The eagerly awaited Lewes Contemporary Art Fair is back, displaying affordable work by some of the best artists in the Sussex region.

Many of the artists on show have won prestigious awards and the standard of work this summer is at an all-time high.

It features Scottish artist June Frickleton, who begins each of her sumptuous oil paintings with a composition in mind. As each painting progresses it takes on its own life-form. It is an organic process.

Her paintings consist of various shapes which have evolved over the years to form a distinctive visual vocabulary.

Frickleton graduated from Duncan of Jordanstone College of Art, Dundee. In 1991, she won a Hungarian Government Scholarship to study at the Academy of Fine Art in Budapest.

She recognises her time immersed in a different culture was precious to the development of her art. Each painting is created with a reduced palette, allowing a single colour to dominate the canvas.

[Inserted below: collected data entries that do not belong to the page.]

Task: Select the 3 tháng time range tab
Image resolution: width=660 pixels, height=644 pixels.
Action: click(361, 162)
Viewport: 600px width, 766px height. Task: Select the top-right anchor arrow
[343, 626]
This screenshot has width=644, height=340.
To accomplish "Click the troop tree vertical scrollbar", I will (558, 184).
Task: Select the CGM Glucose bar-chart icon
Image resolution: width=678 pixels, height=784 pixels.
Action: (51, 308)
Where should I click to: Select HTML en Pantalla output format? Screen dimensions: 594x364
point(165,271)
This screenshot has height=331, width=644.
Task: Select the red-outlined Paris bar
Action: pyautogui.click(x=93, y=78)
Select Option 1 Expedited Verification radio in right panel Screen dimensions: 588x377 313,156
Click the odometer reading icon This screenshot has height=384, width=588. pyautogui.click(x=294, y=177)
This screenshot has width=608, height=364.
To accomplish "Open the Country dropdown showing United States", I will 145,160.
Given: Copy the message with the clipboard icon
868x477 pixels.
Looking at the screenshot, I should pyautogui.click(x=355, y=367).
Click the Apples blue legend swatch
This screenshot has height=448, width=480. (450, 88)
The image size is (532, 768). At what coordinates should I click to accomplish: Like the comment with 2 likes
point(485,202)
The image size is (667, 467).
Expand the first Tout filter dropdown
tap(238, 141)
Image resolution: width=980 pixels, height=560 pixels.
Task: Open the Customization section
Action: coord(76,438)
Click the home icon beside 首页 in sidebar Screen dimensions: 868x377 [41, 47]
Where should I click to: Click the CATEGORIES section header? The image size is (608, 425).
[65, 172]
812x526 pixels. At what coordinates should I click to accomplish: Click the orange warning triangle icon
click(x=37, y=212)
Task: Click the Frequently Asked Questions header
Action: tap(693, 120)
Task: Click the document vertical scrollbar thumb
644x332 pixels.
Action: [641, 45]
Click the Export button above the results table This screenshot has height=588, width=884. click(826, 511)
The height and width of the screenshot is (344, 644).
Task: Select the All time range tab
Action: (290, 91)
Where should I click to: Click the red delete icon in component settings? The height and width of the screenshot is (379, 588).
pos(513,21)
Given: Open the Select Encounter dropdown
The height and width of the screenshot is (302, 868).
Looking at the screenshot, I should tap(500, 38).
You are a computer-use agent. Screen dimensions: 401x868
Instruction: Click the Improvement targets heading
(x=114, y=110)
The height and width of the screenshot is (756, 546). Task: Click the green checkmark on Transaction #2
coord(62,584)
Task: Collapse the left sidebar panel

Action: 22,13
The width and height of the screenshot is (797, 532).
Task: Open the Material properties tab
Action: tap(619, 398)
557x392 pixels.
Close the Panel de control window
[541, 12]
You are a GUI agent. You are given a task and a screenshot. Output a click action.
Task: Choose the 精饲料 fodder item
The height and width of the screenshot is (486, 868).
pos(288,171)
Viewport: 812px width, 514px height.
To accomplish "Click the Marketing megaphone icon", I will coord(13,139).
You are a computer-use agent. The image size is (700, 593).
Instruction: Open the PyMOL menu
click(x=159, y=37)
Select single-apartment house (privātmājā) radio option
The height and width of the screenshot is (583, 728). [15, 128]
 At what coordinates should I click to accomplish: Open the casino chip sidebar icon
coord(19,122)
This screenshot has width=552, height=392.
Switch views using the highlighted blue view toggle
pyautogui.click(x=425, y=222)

The painterly surface is important to Frickleton. She works it up, finishing parts with varnish or turpentine, adds and subtracts paint, and leaves some sections of the canvas bare. This process takes quite a long time.

Her works are untitled since she is reluctant to coerce viewers into specific interpretations.

She would rather their own senses guide their responses. Frickleton does not think her paintings need a reference point.

"If they make people react," she says, "whether it is favourable or not, that's a good thing."